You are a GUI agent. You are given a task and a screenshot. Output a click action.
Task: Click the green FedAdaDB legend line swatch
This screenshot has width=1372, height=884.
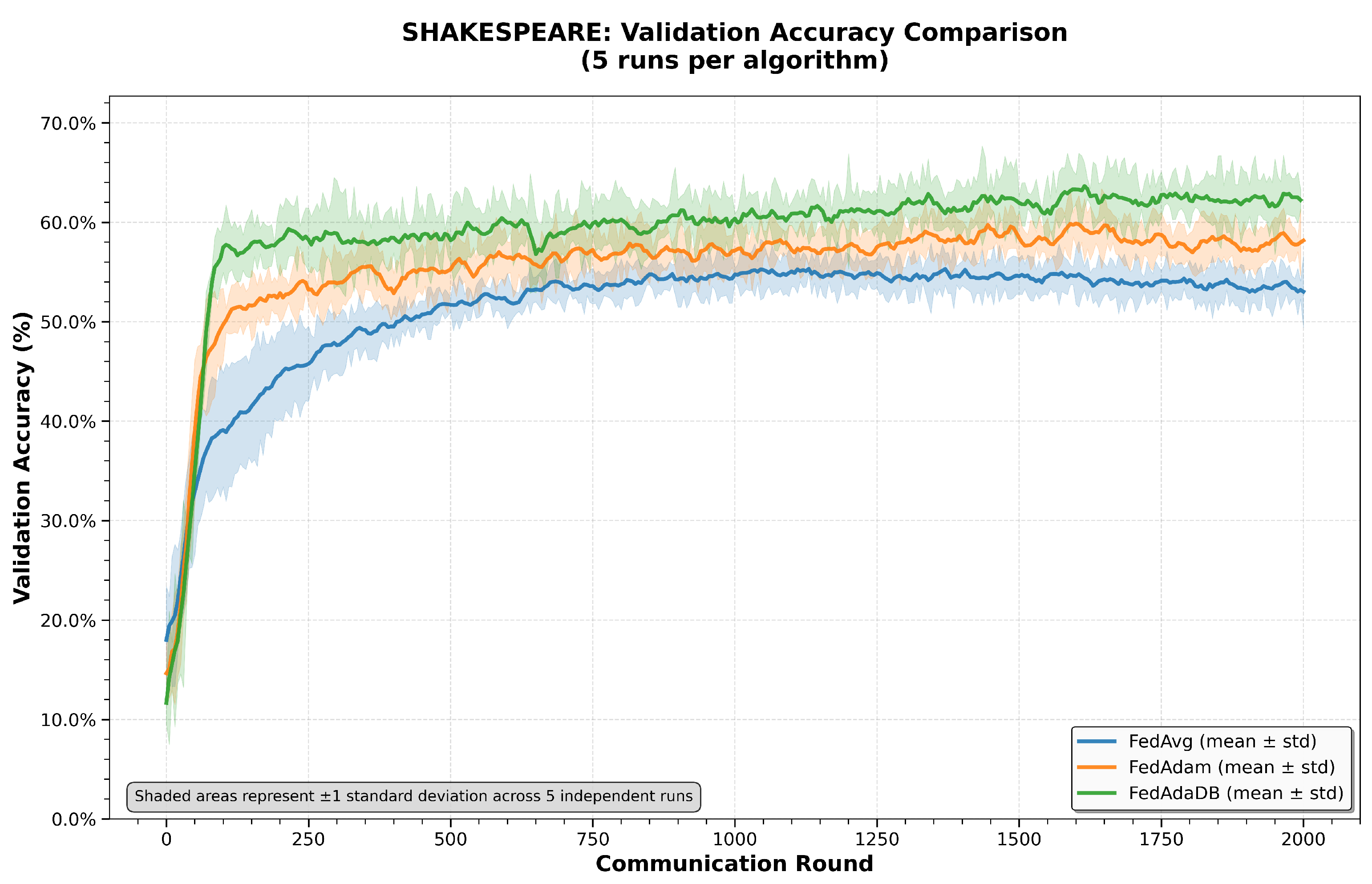(1097, 793)
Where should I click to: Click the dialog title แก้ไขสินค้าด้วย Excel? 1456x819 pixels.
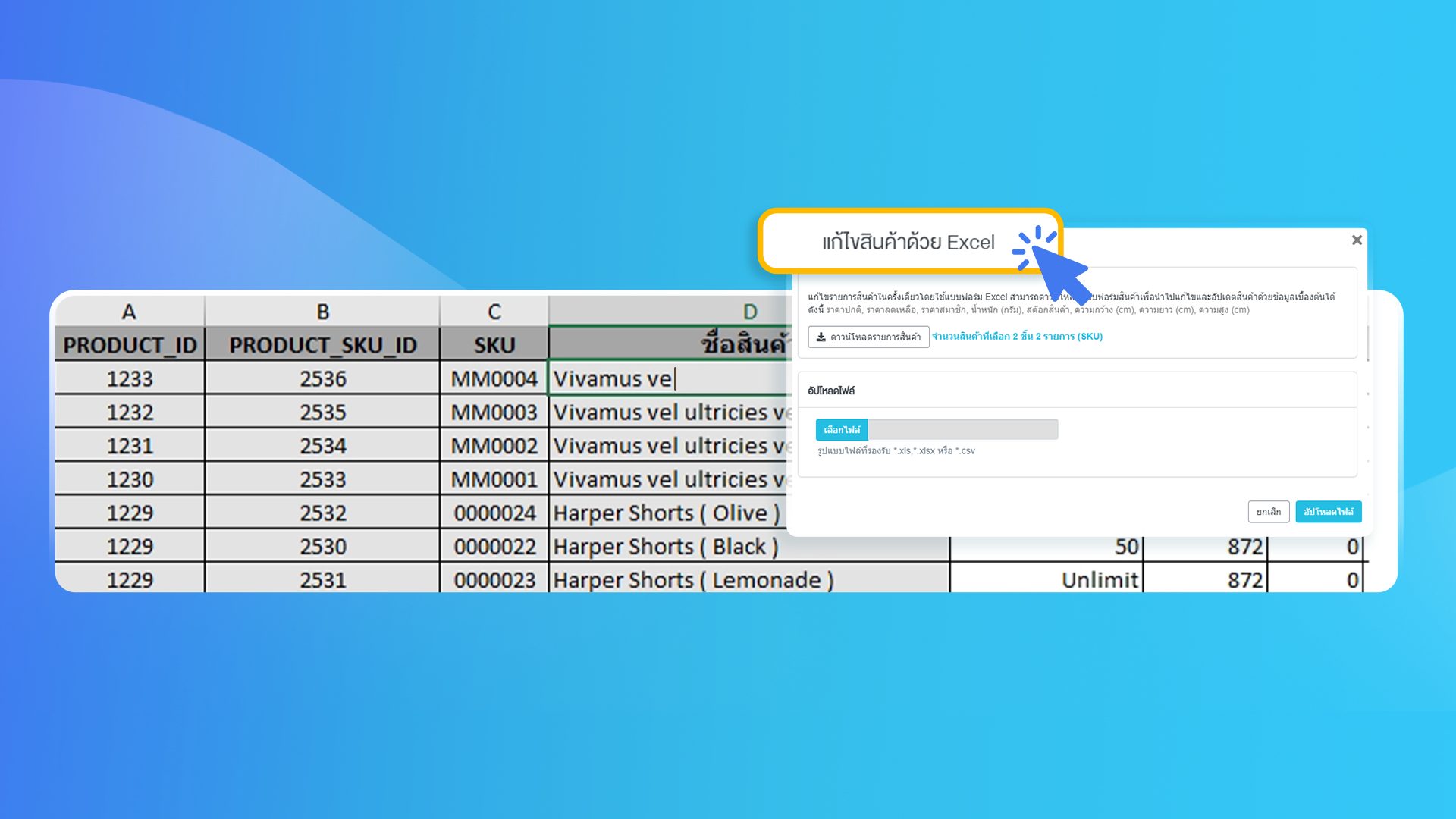[x=908, y=241]
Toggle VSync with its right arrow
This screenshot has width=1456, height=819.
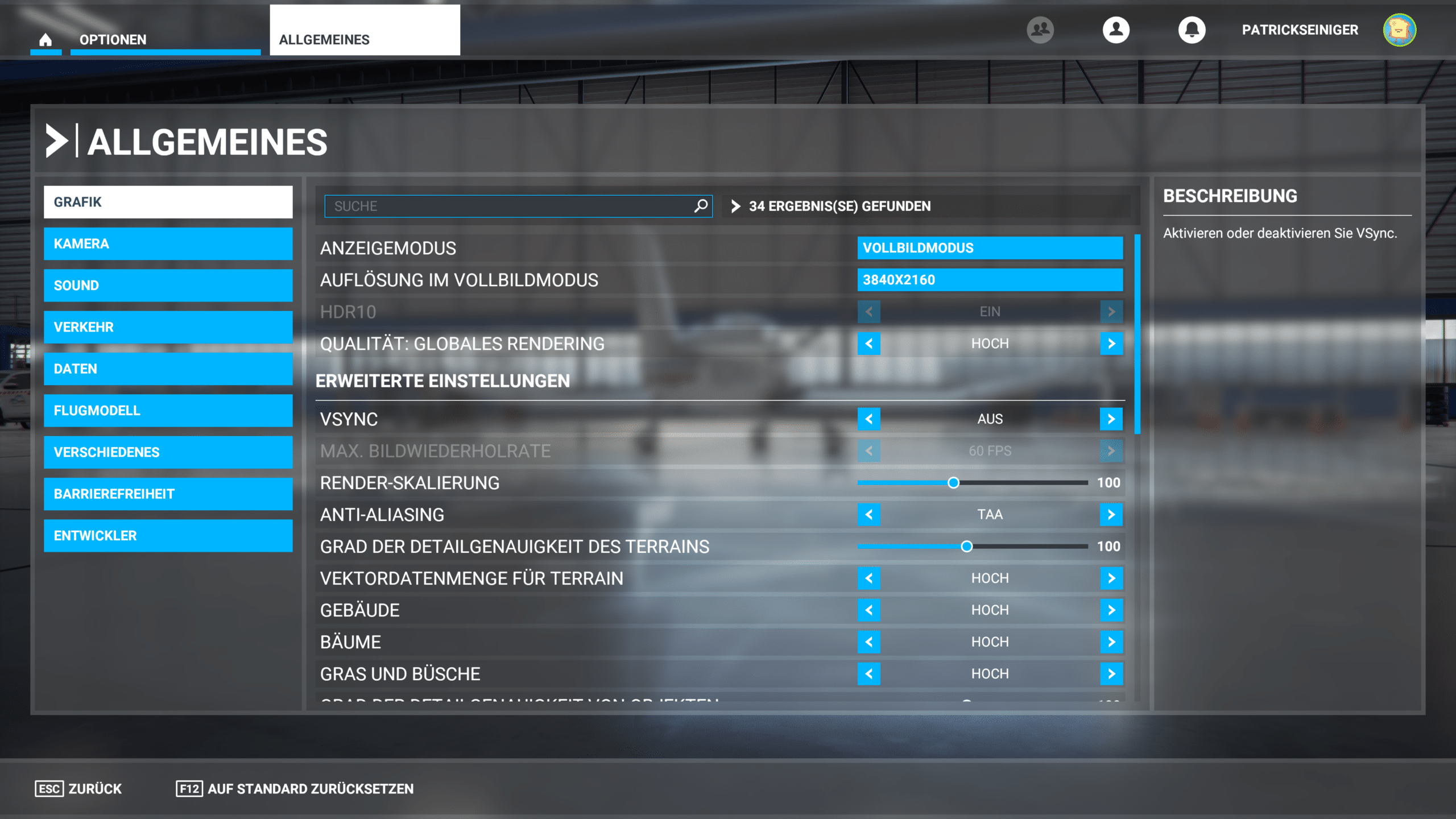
# # #
* _Directions_
Apart from the pictures, repeat the data above exactly.

* _Answer for this exercise_
You are a GUI agent. You are given a task and a screenshot. Output a click action.
Task: Click the green FedAdaDB legend line swatch
This screenshot has width=1372, height=884.
(1097, 793)
Where should I click to: Click the dialog title แก้ไขสินค้าด้วย Excel? 1456x819 pixels.
[x=908, y=241]
Toggle VSync with its right arrow
This screenshot has width=1456, height=819.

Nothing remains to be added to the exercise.